Figure 7. Infarct re-cellularization requires SRF expression in EPDCs.

(A) Labeling of Wt1 lineage derived cells (GFP⁺) and PDGFRα⁺ cells in WT and SRF^epiKO mice. (B) Quantitation of GFP protein expression in the BZ regions and 14 days post MI (% of area). (C) Distribution of GFP⁻/PDGFRα⁺ and GFP⁺/PDGRα⁺ protein expression.
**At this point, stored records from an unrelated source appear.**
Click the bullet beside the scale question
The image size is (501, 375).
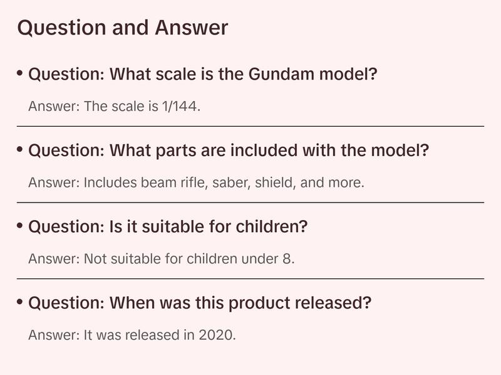point(21,73)
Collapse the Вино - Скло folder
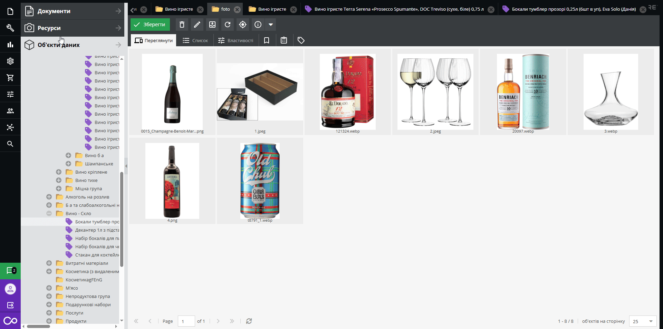The image size is (663, 329). (49, 213)
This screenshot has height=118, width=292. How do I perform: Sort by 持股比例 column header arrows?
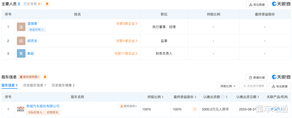[x=162, y=97]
Gene expression analysis of GFP⁺/PDGFRα⁺ and tdTomato⁺/PDGFRα⁺ cells isolated by FACS from sham surgical mice and mice subjected to MI for 7 days. (D) Postn, (E) Tcf21, (F) Col1a1, (G) Col1a2, and (H) Col3a1. (I) Schematic of proposed cellular mechanism of epicardial-derived fibrosis in the adult heart after MI. In non-injured conditions, WT mice show maintenance of epicardial-derived PDGFRα⁺ myofibroblasts, which expand in response to MI. In contrast, SRF^epiKO mice show reduced investment of epicardial-derived PDGFRα⁺ cells at baseline and following MI. Alternative to the response in WT mice, the scar is re-populated with GFP⁻PDGFRα⁺ myofibroblasts, a nonepicardial cell lineage that is likely descended from an alternative “less fibrotic” cell lineage. EPI = epicardium. MYO = myocardium. MI = Myocardial Infarction.

Scale bar (A) = 40µm.

* p<0.05, ** p<0.01, ****p<0.0001.

# p<0.05, ## p<0.01, ### p<0.001, #### p<0.0001: GFP⁺/PDGFRα⁺ versus tdTomato⁺/PDGFRα⁺.